Title: Autonomous Micro Aerial Vehicles with Applications to Precision Agriculture and Forestry
Abstract: Autonomous robots enable the automated creation of high-quality maps, which is tedious to do manually, especially in hard-to-access, dangerous environments. In this talk, I will describe our work on developing intelligent micro aerial vehicles, the abstractions, architecture, and algorithms used for mission specification, motion planning and control, and semantic mapping in GPS-denied environments. I will show how our robots can fly autonomously under the forest canopy and between tree lines to acquire information for precision agriculture and forestry.
Vijay Kumar is the Nemirovsky Family Dean of Penn Engineering with appointments in the Departments of Mechanical Engineering and Applied Mechanics, Computer and Information Science, and Electrical and Systems Engineering at the University of Pennsylvania. He received his Bachelor of Technology degree from the Indian Institute of Technology, Kanpur and his Ph.D. from The Ohio State University in 1987. He has been on the Faculty in the Department of Mechanical Engineering at the University of Pennsylvania since 1987.
In addition to holding many administrative positions at Penn, Kumar has served as the assistant director of robotics and cyber physical systems at the White House Office of Science and Technology Policy (2012 – 2013). His lab has spun off many startups in robotics, and he is the founder of Exyn Technologies. He is a Fellow of the American Society of Mechanical Engineers (ASME) and the Institute of Electrical and Electronic Engineers (IEEE).

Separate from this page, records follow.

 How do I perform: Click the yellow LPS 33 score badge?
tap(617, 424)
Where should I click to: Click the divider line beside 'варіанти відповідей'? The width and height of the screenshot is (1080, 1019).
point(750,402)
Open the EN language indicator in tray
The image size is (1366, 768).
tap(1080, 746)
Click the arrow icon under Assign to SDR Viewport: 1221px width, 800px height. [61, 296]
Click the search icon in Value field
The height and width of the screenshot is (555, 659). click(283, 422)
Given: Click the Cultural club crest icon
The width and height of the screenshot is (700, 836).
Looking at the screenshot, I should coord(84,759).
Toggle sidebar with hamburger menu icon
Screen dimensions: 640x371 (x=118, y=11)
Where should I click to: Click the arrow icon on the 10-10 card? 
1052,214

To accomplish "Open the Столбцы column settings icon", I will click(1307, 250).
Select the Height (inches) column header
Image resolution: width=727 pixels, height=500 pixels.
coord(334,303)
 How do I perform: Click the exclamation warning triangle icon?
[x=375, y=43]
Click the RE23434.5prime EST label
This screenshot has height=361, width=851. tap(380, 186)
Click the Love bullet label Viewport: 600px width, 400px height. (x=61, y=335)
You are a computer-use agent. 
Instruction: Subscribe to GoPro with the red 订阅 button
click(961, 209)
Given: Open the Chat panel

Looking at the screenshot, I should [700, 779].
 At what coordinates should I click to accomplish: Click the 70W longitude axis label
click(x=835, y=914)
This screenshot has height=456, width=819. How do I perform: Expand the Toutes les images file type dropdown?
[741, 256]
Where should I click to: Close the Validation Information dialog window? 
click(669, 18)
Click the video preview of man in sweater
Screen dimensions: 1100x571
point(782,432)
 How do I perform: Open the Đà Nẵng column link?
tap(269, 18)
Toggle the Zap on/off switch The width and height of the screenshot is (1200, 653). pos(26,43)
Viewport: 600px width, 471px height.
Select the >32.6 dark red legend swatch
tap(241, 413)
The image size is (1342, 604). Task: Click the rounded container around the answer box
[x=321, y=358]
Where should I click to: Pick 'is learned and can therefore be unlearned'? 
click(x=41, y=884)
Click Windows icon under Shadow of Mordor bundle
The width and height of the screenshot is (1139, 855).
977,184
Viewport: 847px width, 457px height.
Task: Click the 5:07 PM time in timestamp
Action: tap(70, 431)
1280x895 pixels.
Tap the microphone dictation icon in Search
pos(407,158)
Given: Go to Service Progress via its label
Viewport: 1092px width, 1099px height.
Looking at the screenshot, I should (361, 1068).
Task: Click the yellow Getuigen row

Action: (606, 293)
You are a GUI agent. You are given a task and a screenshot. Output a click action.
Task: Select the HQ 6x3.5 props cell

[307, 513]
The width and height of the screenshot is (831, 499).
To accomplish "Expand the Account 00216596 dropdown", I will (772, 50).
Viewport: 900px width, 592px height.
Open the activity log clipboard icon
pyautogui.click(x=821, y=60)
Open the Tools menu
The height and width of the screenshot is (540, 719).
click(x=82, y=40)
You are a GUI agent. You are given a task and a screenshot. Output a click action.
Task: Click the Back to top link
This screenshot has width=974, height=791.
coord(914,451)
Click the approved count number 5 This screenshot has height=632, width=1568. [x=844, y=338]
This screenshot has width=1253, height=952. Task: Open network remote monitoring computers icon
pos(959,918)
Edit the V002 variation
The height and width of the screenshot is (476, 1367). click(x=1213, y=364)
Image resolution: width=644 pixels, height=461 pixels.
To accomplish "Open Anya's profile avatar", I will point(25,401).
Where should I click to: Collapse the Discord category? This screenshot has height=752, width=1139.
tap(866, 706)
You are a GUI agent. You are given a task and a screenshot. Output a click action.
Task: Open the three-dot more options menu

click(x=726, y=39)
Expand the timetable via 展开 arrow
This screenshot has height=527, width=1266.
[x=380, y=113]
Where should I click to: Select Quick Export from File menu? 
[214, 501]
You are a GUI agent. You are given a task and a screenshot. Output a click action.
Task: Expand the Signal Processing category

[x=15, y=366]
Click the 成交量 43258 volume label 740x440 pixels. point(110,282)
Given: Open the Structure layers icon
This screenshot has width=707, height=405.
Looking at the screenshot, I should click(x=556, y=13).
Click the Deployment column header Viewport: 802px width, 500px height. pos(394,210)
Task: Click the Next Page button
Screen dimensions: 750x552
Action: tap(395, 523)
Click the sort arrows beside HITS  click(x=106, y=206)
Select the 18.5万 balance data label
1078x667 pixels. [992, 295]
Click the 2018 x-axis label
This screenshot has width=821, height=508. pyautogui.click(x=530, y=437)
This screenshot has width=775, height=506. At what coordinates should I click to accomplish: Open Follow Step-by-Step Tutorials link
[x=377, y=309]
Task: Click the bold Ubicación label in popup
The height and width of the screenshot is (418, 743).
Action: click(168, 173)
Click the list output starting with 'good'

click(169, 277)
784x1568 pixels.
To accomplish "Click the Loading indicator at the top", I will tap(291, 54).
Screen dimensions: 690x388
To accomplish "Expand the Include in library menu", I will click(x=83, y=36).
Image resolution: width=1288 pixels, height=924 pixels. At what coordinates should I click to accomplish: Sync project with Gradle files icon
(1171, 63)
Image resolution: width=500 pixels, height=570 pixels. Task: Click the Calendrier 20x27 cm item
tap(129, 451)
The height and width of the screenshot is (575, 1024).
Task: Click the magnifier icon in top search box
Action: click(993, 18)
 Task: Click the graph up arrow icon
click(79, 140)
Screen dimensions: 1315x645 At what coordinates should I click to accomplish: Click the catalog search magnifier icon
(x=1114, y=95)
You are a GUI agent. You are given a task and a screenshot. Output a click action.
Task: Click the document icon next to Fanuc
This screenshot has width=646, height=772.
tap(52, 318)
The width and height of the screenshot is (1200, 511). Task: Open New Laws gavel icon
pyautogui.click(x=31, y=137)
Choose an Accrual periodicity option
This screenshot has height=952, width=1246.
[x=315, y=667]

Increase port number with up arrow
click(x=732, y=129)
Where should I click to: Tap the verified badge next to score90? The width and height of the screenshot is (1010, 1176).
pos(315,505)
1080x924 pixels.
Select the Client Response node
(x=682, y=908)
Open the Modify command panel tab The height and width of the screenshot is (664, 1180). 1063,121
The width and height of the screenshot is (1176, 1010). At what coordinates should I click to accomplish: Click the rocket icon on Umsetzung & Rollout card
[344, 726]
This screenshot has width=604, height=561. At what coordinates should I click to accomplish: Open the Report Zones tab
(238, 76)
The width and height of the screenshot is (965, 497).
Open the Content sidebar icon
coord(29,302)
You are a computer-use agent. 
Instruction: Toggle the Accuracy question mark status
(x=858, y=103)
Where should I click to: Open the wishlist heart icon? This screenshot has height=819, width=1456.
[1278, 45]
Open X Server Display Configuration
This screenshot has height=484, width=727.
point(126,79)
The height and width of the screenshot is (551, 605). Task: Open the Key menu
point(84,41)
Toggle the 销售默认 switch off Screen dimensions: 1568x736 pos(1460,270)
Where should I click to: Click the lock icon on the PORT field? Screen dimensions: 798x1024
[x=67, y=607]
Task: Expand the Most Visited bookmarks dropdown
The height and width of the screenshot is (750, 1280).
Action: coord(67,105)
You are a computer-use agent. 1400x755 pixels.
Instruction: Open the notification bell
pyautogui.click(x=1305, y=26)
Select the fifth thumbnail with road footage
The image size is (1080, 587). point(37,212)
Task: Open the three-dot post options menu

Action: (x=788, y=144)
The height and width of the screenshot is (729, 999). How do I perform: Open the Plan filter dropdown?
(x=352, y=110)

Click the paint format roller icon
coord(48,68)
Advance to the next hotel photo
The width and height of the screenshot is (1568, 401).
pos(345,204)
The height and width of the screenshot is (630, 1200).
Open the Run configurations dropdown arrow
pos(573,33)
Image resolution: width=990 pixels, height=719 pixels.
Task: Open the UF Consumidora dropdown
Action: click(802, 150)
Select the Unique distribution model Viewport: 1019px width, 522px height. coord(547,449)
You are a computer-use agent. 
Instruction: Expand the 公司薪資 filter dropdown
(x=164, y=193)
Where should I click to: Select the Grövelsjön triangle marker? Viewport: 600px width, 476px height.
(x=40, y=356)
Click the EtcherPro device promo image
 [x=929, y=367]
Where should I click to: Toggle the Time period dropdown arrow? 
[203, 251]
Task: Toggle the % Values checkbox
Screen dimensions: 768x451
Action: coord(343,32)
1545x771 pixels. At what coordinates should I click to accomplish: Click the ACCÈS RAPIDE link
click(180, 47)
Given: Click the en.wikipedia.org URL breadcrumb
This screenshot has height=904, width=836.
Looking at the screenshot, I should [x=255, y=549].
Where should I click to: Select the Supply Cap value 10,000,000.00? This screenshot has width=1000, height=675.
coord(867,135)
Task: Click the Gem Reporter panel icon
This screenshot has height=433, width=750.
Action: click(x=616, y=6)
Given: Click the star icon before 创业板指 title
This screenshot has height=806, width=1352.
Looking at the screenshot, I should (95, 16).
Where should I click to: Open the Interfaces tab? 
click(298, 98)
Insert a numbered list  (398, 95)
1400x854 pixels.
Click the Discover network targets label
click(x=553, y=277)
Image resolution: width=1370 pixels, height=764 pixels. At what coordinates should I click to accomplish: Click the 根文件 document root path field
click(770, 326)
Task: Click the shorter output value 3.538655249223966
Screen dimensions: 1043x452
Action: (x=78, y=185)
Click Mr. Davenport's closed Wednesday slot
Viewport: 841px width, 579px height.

He has served on the editorial boards of the IEEE Transactions on Robotics and Automation, IEEE Transactions on Automation Science and Engineering, ASME Journal of Mechanical Design, and the Springer Tract in Advanced Robotics (STAR), and was the chief editor for the ASME Journal of Mechanisms and Robotics. He has won best paper awards at DARS 2002, ICRA 2004, ICRA 2011, RSS 2011, RSS 2013, ICRA 2014, BICT 2015, and MARSS 2016 and has advised doctoral students who have won Best Student Paper Awards at ICRA 2008, RSS 2009, and DARS 2010. He is the recipient of the 2012 ASME Mechanisms and Robotics Award, the 2012 IEEE Robotics and Automation Society Distinguished Service Award, a 2012 World Technology Network (wtn.net) award, a 2013 Popular Mechanics Breakthrough Award, a 2014 Engelberger Robotics Award, the 2017 IEEE Robotics and Automation Society George Saridis Leadership Award, the 2017 ASME Robert E. Abbott Award, the 2018 IEEE Robotics and Automation Pioneer Award, and the 2020 IEEE Robotics and Automation Field Award. He was elected to the National Academy of Engineering in 2013, American Philosophical Society in 2018, the American Academy of Arts and Sciences in 2022, and the National Academy of Inventors in 2023.